No. 2 – Shabab Al Ahli
- Position: Point guard / shooting guard
- League: UAE National Basketball League

Personal information
- Born: May 1, 1992 (age 33) Upper Marlboro, Maryland, U.S.
- Listed height: 191 cm (6 ft 3 in)
- Listed weight: 92 kg (203 lb)

Career information
- High school: St. Thomas More (Oakdale, Connecticut)
- College: George Mason (2010–2014)
- NBA draft: 2014: undrafted
- Playing career: 2014–present

Career history
- 2014–2015: Start Lublin
- 2015: Qadsia
- 2015–2016: Roseto Sharks
- 2016–2017: ČEZ Nymburk
- 2017: EWE Baskets Oldenburg
- 2017–2018: Pınar Karşıyaka
- 2018: Basket Brescia Leonessa
- 2018–2019: Pallacanestro Reggiana
- 2019–2020: Zadar
- 2020–2021: Löwen Braunschweig
- 2021: Studentski centar
- 2021–2022: Hapoel Eilat
- 2022: Parma Basket
- 2023: Beijing Royal Fighters
- 2023: Osos de Manatí
- 2023–2024: Nizhny Novgorod
- 2024: Atléticos de San Germán
- 2024: Leones de Ponce
- 2024–2025: Valtur Brindisi
- 2025: Gambusinos de Fresnillo
- 2025–present: Shabab Al Ahli

Career highlights
- ABA League Second Division champion (2021); Czech League champion (2017); Czech Cup winner (2017); Croatian Cup winner (2020);

= Bryon Allen =

Canadian basketball player (born 1992)

Bryon Allen (born May 1, 1992) is an American professional basketball player for Shabab Al Ahli of the UAE National Basketball League. Allen played college basketball for the George Mason Patriots from 2010 until 2014.

==Professional career==
On August 14, 2016, Allen signed with ČEZ Basketball Nymburk of the Czech NBL. He averaged 13.9 points and 3.1 assists over 42 NBL games.
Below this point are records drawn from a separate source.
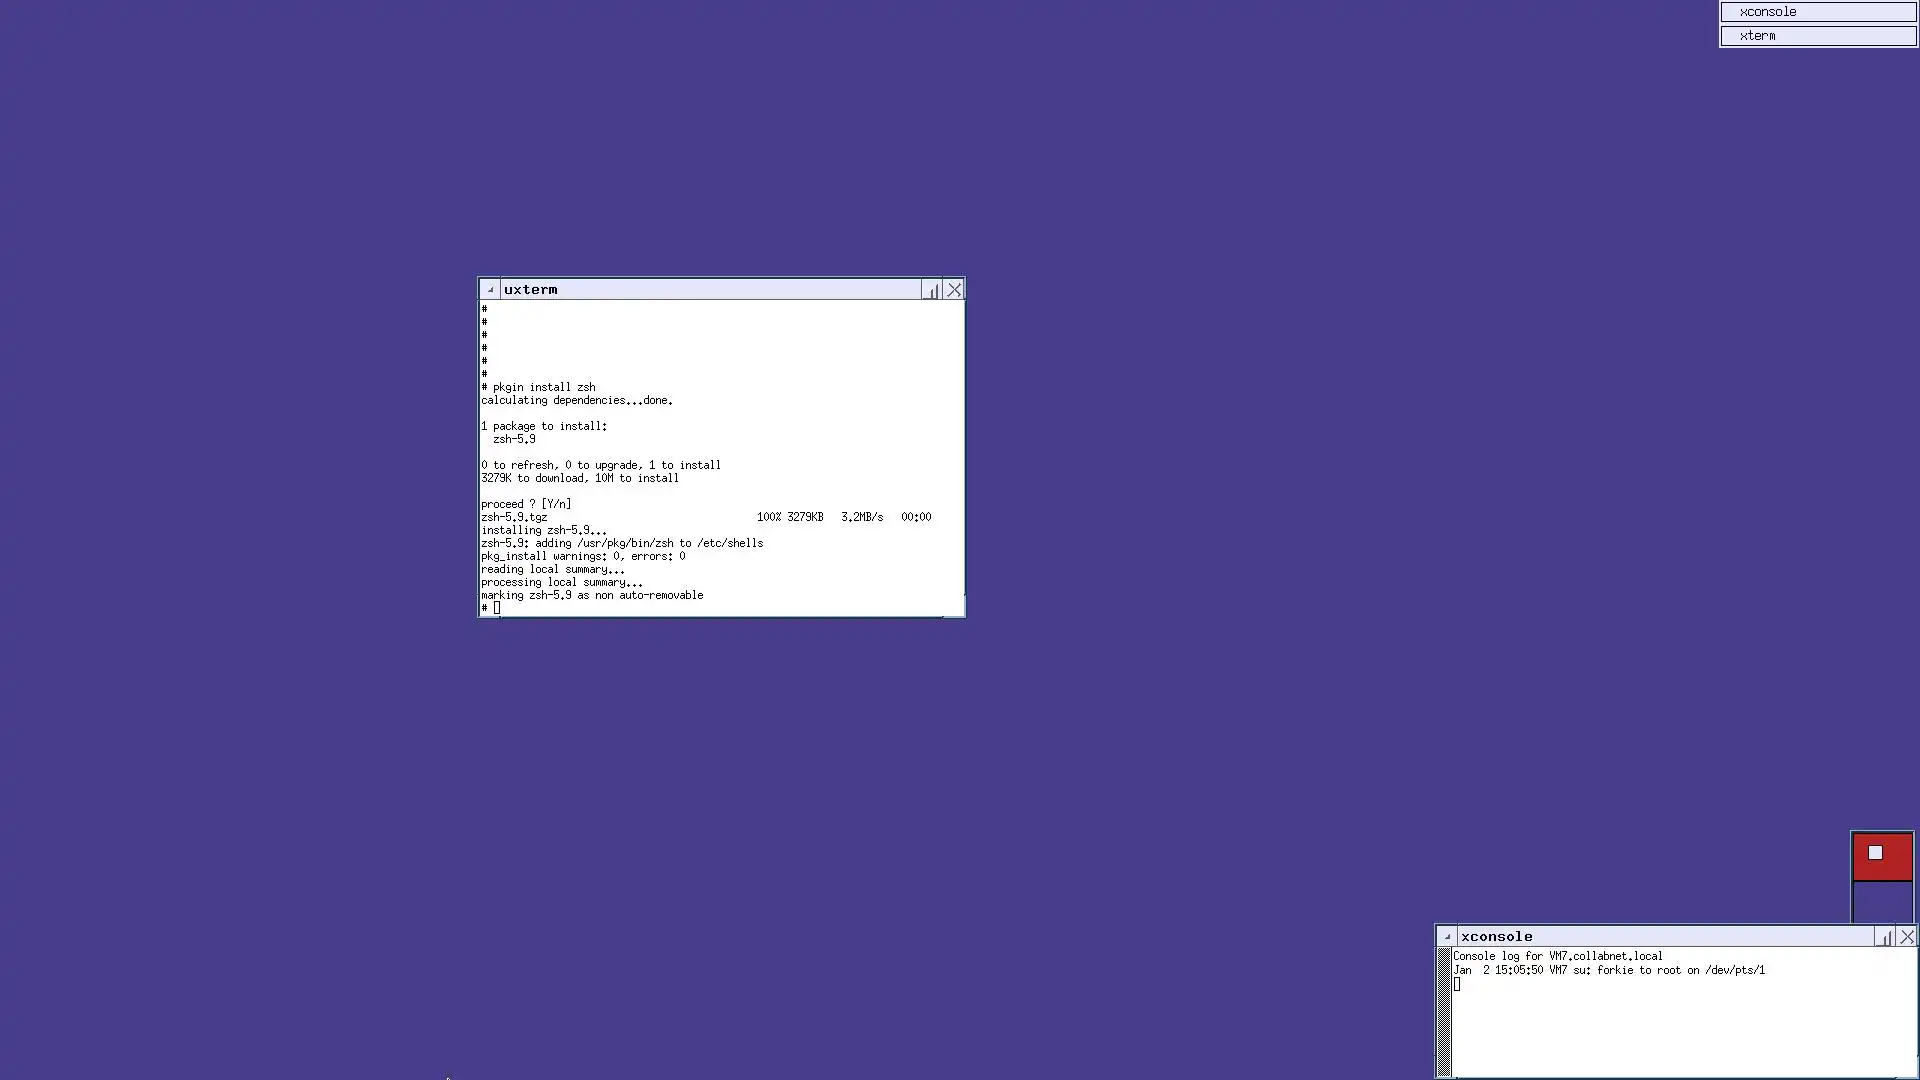Screen dimensions: 1920x1080
Task: Close the uxterm terminal window
Action: tap(955, 290)
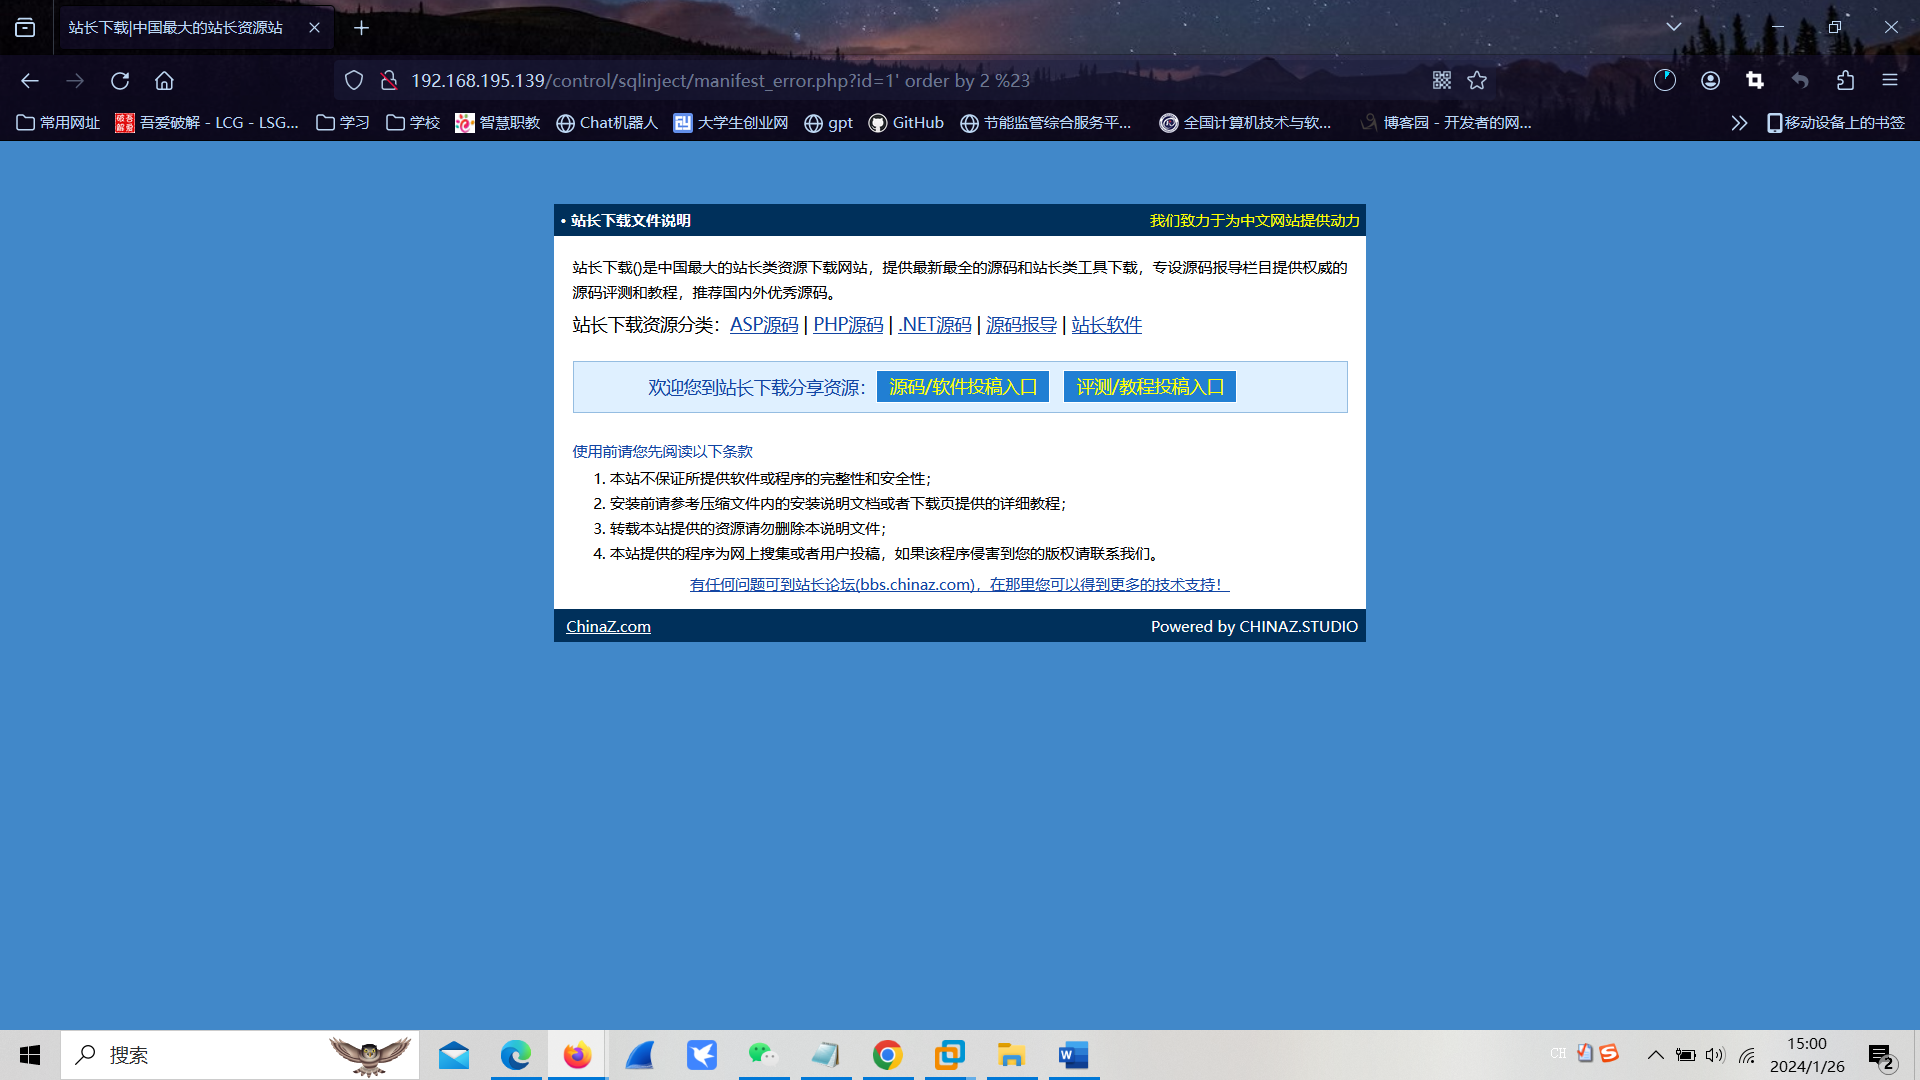Click the screenshot crop tool icon
The width and height of the screenshot is (1920, 1080).
(x=1755, y=81)
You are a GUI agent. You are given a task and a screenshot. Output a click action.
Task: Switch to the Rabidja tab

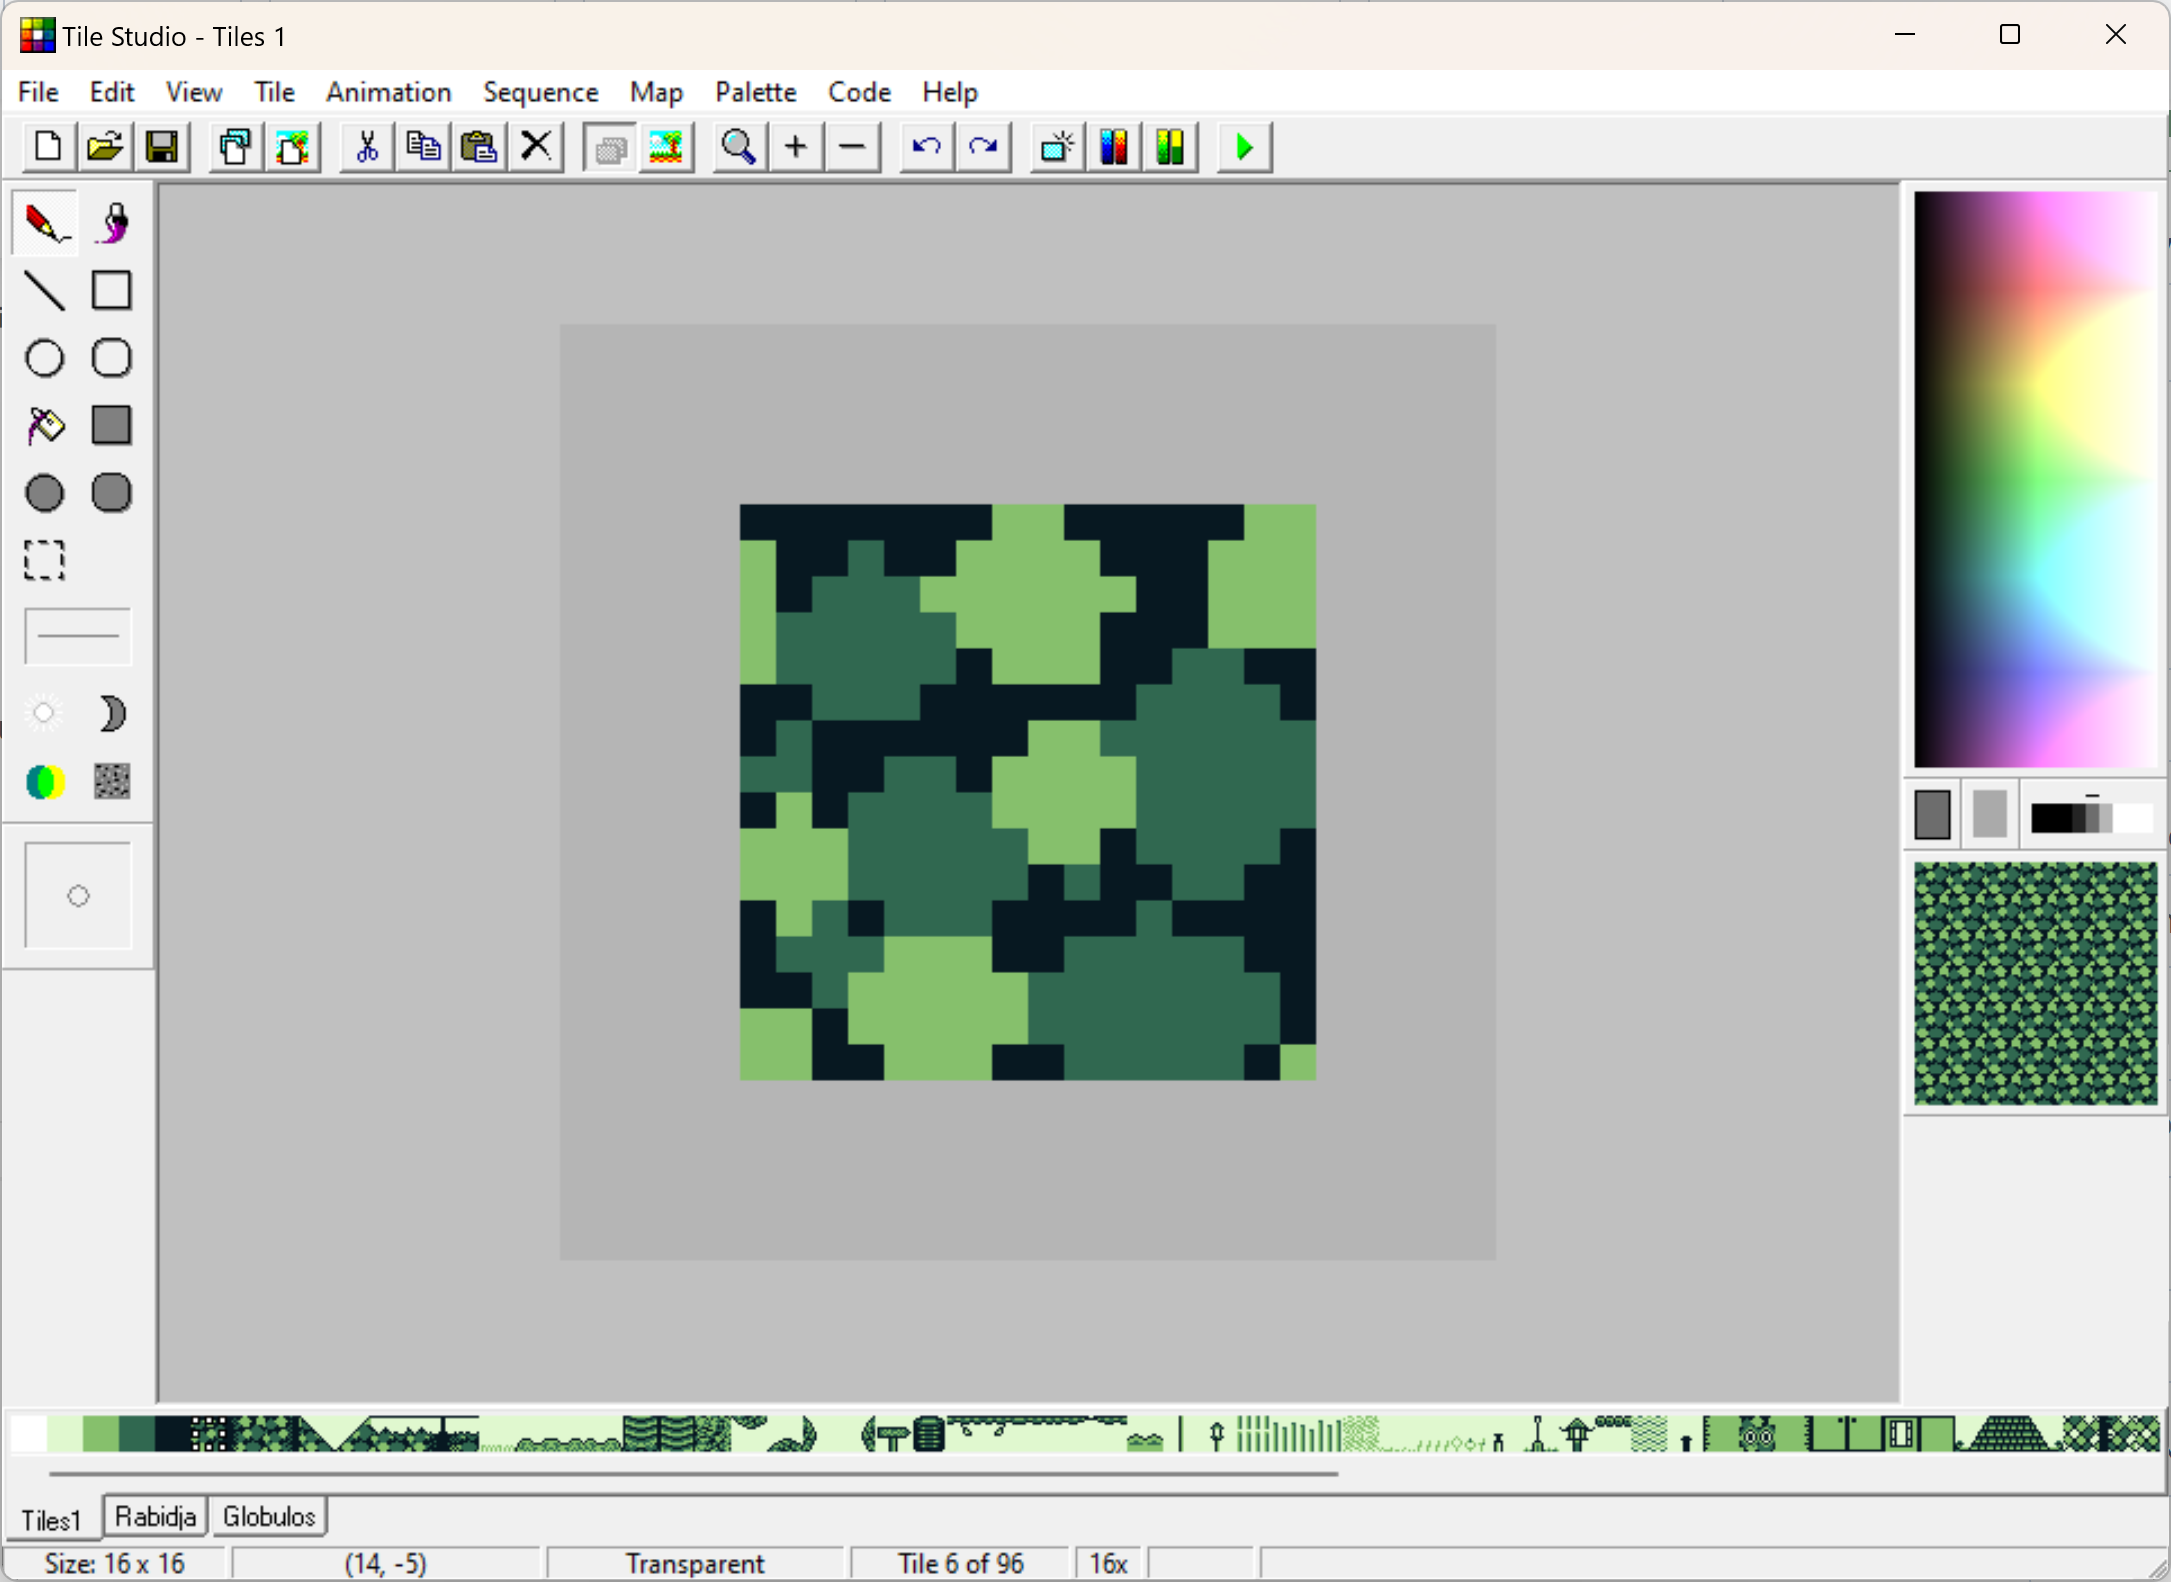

On June 18, 2017, Allen signed with EWE Baskets Oldenburg of the German Basketball Bundesliga. On December 12, 2017, he parted ways with Oldenburg. Four days later, he signed with Turkish club Pınar Karşıyaka.

On June 30, 2018, Allen signed with the Italian club Basket Brescia Leonessa.

On December 20, 2018, Allen signed with Pallacanestro Reggiana.

On August 14, 2019, Allen signed with KK Zadar. He averaged 18 points per game. On October 9, 2020, Allen signed with Basketball Löwen Braunschweig of the German Basketball Bundesliga.

In February 2021, Allen signed for Studentski centar.

On August 2, 2021, Allen signed with Hapoel Eilat of the Israeli Basketball Premier League.

In summer 2022, he signed with Parma Basket of the VTB United League.

On January 29, 2024, Allen signed with the Atléticos de San Germán.

On June 30, 2024, he signed with Valtur Brindisi of the Serie A2.